Countering Keaton's Batman is superstar Jack Nicholson as the psycho nut job Jack Napier, The Joker. "So much to do, and so little time." Because of his status in the Hollywood hierarchy, Nicholson received top billing, an odd circumstance given the movie's title but an understandable one considering Nicholson's marketability. Needless to say, Nicholson plays his character as broadly as possible and, depending on your point of view, either steals the show or ruins it. Like most viewers, I've always rather liked Nicholson's creation, the flip side of Bruce Wayne, both masked, one good, the other evil; even if I think Burton gives Nicholson too much screen time, which takes away from the otherwise semi-realistic tone of the picture. "Do I look like I'm joking?" Then, too, it's The Joker and his shenanigans that almost sink the movie in the last half hour of bedlam, as things get more and more exaggerated. "Batman" fans live with it.

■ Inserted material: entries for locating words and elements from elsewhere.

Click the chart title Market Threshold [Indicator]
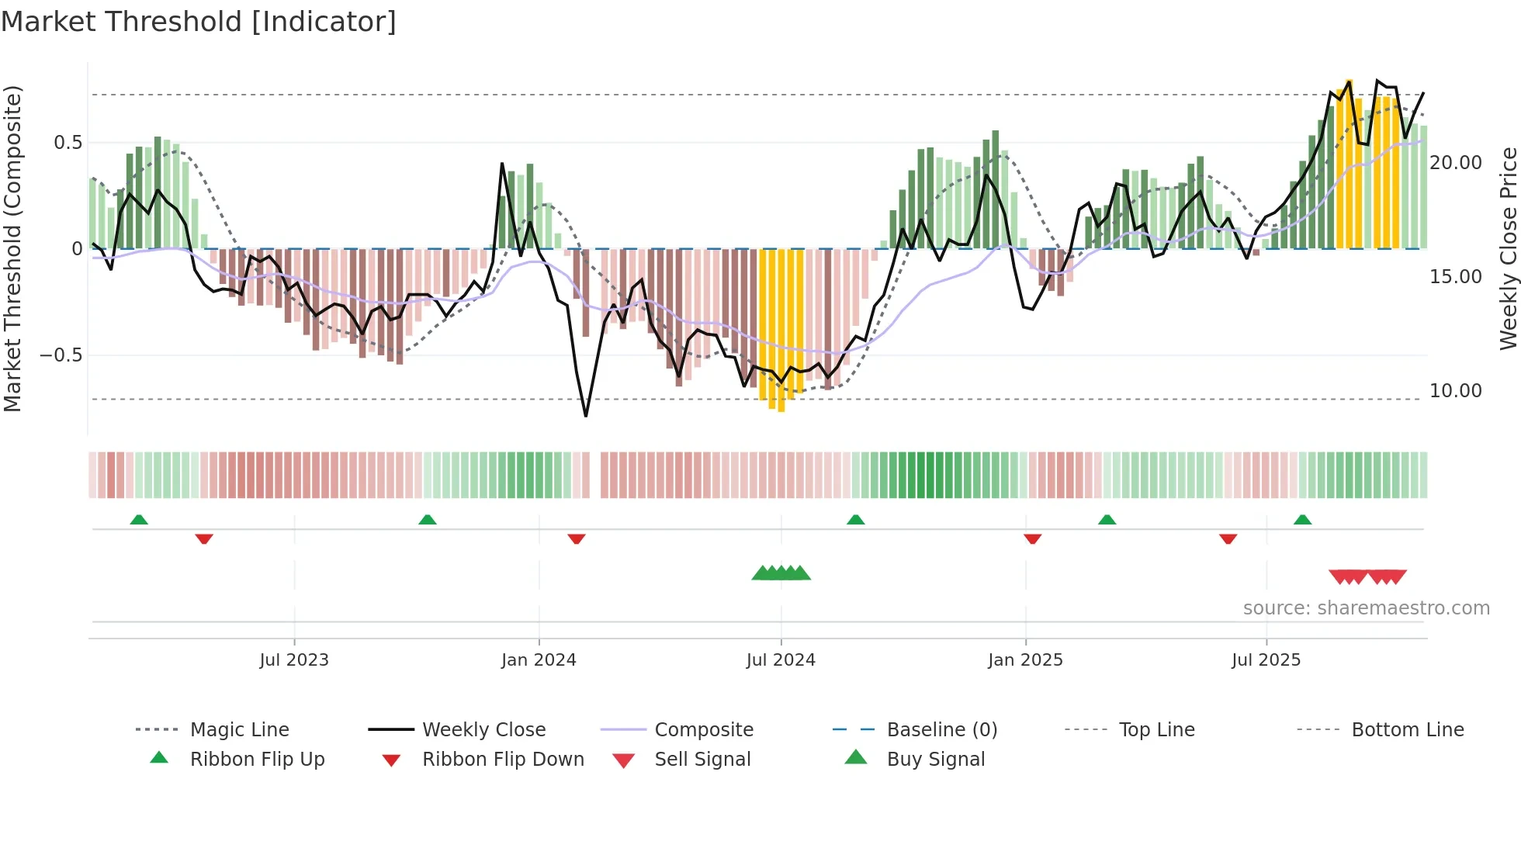point(199,22)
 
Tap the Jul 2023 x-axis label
point(294,660)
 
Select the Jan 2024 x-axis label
point(539,660)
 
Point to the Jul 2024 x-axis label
point(781,660)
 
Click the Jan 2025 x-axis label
point(1025,660)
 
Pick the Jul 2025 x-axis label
point(1266,660)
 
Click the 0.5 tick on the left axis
point(68,143)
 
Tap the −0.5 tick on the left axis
point(61,355)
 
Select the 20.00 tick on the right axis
point(1456,163)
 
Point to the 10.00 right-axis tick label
point(1456,391)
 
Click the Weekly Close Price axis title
point(1508,248)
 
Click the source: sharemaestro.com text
point(1366,608)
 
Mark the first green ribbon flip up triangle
point(139,520)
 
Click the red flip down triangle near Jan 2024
point(576,538)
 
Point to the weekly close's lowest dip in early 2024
point(586,415)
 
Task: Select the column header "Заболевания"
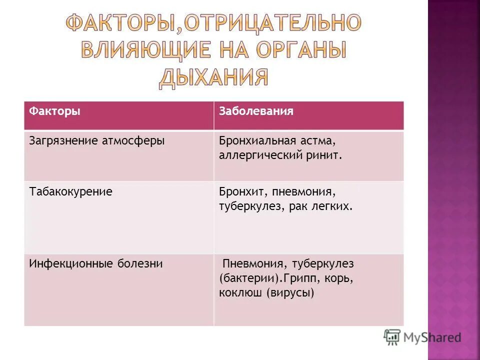256,111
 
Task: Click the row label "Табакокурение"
70,192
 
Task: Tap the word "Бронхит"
238,192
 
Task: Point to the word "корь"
341,278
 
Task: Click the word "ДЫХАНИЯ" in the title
214,78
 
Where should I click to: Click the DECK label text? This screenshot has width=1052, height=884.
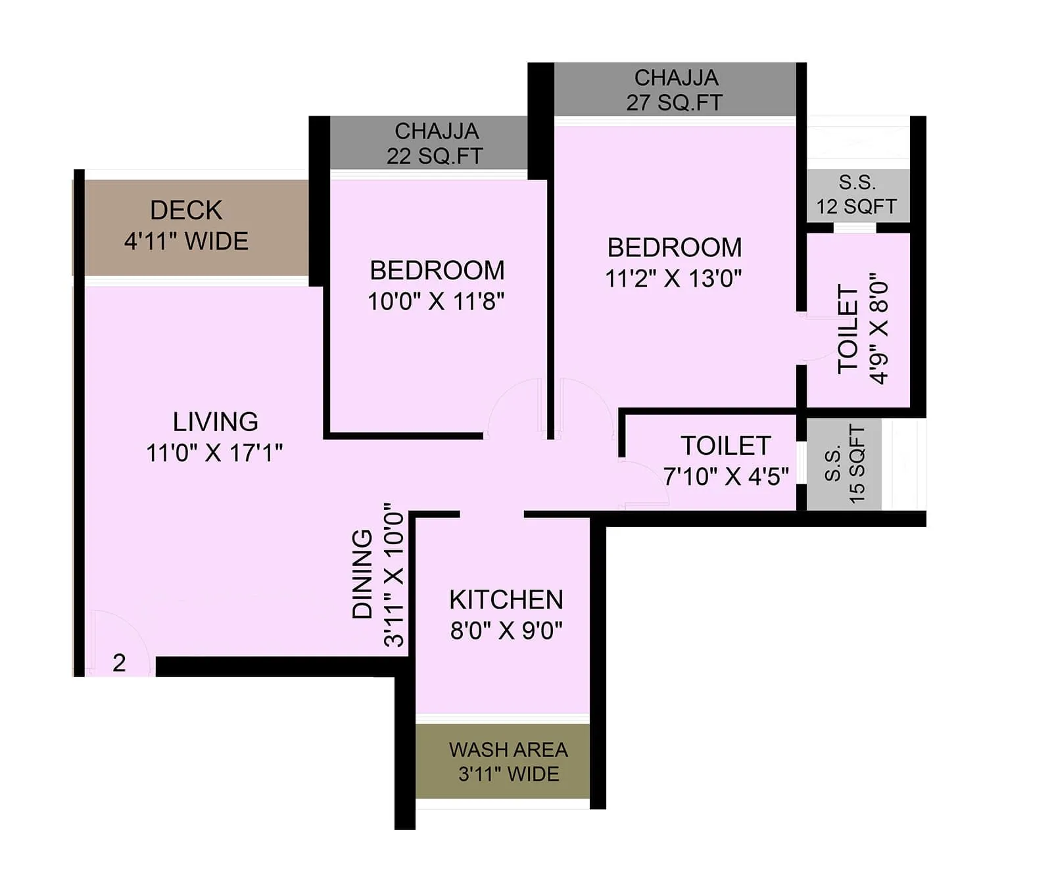tap(186, 210)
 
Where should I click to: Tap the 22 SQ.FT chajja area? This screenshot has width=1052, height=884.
tap(435, 143)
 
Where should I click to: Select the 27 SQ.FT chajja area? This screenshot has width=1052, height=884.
tap(675, 90)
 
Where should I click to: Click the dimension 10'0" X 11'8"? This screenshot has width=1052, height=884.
tap(435, 302)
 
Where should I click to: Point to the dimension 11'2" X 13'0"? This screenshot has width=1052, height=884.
tap(673, 279)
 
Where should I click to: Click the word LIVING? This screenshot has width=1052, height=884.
tap(215, 421)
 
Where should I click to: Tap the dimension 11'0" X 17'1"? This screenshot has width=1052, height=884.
tap(214, 453)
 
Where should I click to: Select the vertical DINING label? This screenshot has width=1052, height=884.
tap(362, 574)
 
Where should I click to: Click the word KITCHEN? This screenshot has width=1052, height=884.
tap(506, 599)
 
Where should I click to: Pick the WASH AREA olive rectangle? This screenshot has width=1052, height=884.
tap(503, 762)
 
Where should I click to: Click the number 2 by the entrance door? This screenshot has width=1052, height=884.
tap(119, 663)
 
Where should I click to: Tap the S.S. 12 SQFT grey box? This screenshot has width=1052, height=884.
tap(857, 195)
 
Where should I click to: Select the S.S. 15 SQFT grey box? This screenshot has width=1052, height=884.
tap(844, 464)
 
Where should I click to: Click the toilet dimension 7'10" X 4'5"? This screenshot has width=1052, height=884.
tap(726, 477)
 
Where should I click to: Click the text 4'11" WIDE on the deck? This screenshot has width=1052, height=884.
tap(186, 241)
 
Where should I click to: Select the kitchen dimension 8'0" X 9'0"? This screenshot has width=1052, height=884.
tap(506, 631)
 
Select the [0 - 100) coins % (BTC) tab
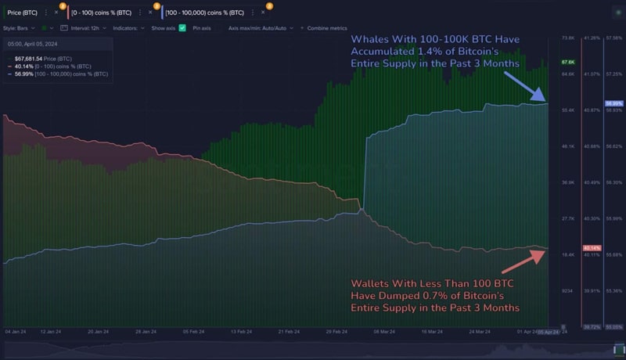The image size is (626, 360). click(103, 13)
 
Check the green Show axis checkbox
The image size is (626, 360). click(182, 28)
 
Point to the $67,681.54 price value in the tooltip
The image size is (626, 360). click(32, 59)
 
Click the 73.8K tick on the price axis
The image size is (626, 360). click(569, 38)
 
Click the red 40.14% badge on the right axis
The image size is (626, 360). click(592, 248)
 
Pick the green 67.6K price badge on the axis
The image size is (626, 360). click(569, 62)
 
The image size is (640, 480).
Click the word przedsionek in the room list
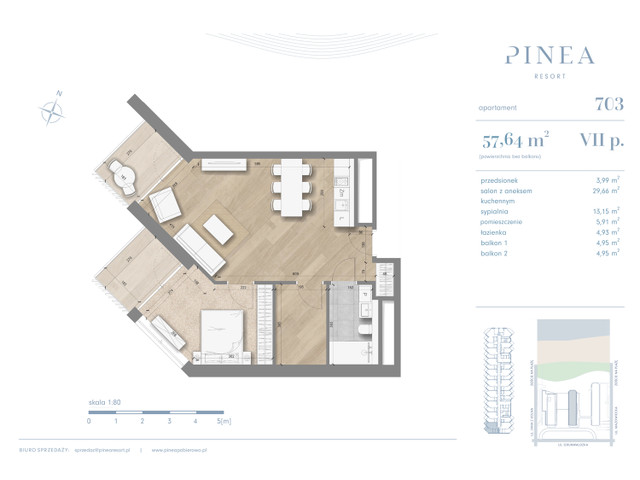pos(500,178)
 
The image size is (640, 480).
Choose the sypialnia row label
pos(495,211)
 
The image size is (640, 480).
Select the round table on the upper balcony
pos(125,176)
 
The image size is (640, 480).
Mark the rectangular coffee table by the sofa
pos(221,229)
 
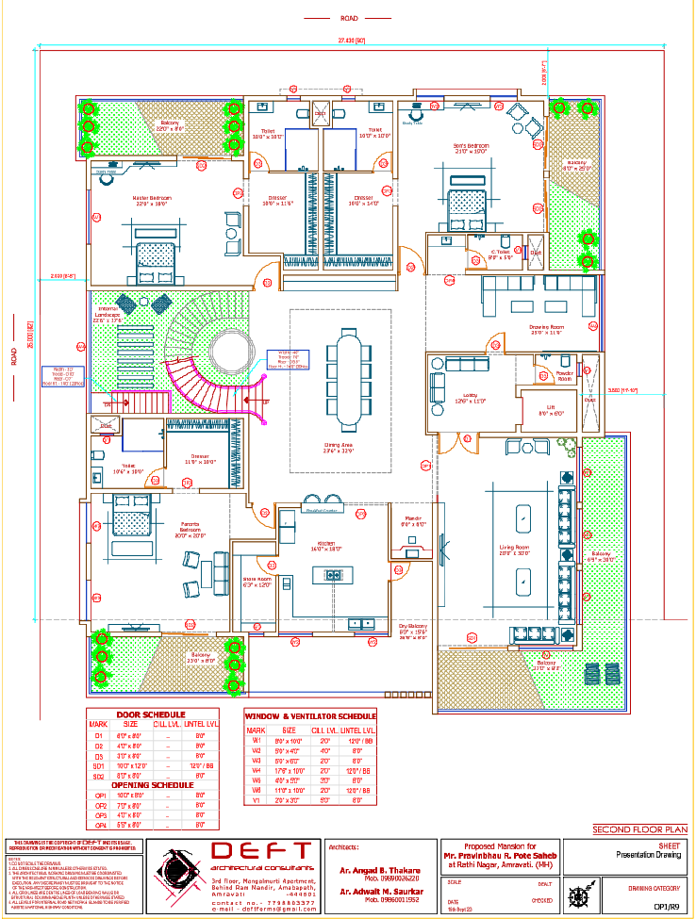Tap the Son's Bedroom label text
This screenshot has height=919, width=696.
pyautogui.click(x=472, y=148)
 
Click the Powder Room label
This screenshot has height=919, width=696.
pyautogui.click(x=566, y=375)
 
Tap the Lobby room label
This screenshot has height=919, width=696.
pyautogui.click(x=471, y=399)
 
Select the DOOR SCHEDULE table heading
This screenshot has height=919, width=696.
pyautogui.click(x=151, y=714)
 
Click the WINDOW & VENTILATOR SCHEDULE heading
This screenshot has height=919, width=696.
pyautogui.click(x=310, y=716)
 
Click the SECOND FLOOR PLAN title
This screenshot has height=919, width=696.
pyautogui.click(x=635, y=829)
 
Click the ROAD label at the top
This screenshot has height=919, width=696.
pyautogui.click(x=349, y=17)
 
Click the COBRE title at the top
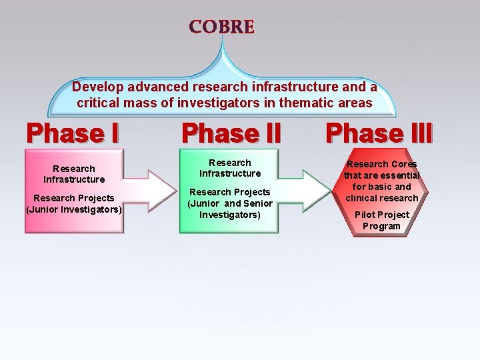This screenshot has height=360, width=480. coord(221,27)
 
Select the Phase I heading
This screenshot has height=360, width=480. coord(73,133)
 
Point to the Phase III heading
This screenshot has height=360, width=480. coord(379,133)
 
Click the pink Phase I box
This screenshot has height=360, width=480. coord(74,191)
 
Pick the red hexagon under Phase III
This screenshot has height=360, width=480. coord(381,195)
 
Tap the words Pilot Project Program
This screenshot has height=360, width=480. coord(382,221)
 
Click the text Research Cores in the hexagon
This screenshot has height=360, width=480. coord(382,164)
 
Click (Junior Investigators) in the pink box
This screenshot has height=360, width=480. coord(74,209)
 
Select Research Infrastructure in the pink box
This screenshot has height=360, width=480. coord(74,174)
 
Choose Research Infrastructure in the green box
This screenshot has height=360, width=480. coord(230,168)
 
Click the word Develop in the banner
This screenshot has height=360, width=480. coord(96,87)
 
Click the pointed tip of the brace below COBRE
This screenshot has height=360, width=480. coord(222,39)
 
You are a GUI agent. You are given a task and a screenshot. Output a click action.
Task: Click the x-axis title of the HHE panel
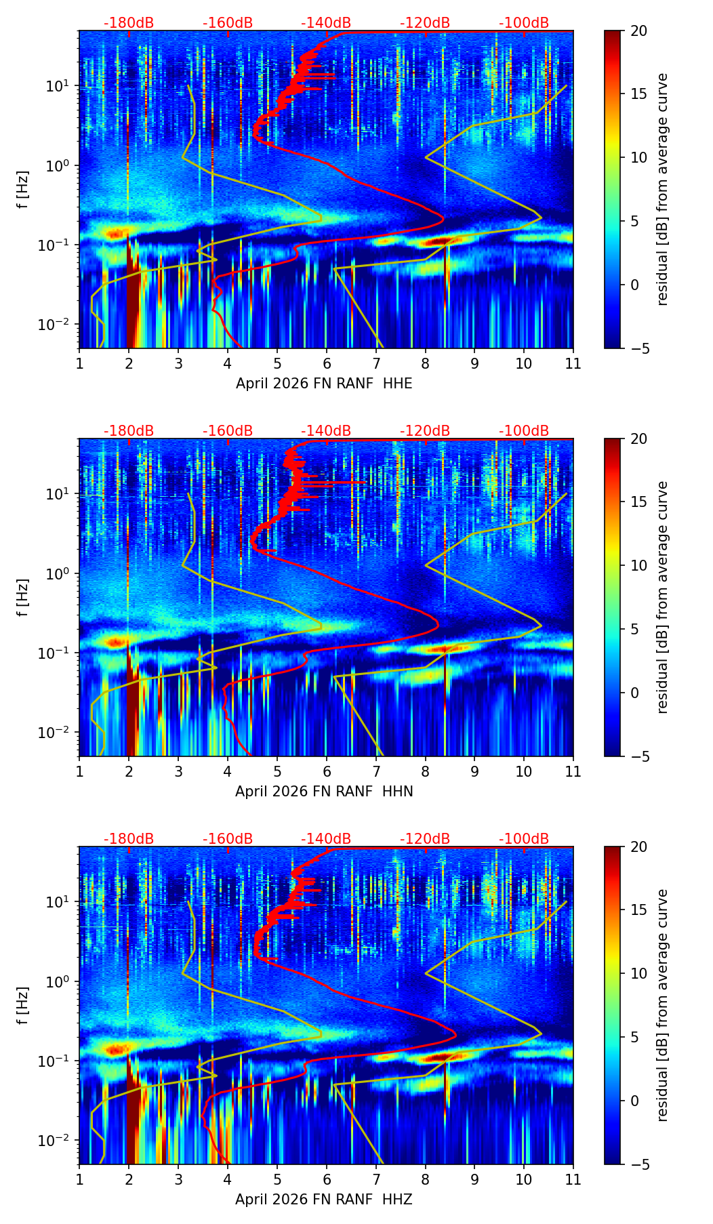[x=324, y=384]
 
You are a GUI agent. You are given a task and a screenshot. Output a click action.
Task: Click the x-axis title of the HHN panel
[x=324, y=792]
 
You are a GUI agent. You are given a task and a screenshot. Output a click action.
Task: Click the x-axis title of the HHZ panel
[x=324, y=1200]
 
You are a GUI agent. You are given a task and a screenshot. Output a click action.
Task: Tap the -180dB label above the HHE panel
[x=129, y=23]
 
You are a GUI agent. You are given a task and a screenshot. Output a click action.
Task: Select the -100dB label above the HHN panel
[x=524, y=431]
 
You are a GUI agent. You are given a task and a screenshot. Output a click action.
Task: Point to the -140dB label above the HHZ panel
[x=326, y=839]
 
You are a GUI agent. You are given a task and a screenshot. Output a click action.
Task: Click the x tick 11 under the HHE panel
[x=573, y=363]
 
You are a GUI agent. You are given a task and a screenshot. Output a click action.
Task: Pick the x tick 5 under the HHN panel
[x=277, y=771]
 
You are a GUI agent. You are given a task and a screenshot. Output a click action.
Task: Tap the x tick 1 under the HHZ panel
[x=80, y=1179]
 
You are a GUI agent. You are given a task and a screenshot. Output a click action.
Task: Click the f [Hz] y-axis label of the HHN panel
[x=23, y=597]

The movie's supporting cast do their part as well. Kim Basinger as Vicki Vale, the photographer on Batman's trail and the eventual love interest for Bruce Wayne, is sexy and convincing. Robert Wuhl as Alexander Knox, a reporter out to unmask the flying bat, is appropriately cheeky and lightens the mood of the proceedings. Pat Hingle and Billy Dee Williams look good in their roles as Commissioner Gordon and District Attorney Dent, but they go largely unused in the film. Jack Palance as crime boss Carl Grissom is on screen for only a few minutes, but he is the only actor to come close to upstaging Nicholson. And Michael Gough as Alfred the butler is the perfect gentleman's gentleman.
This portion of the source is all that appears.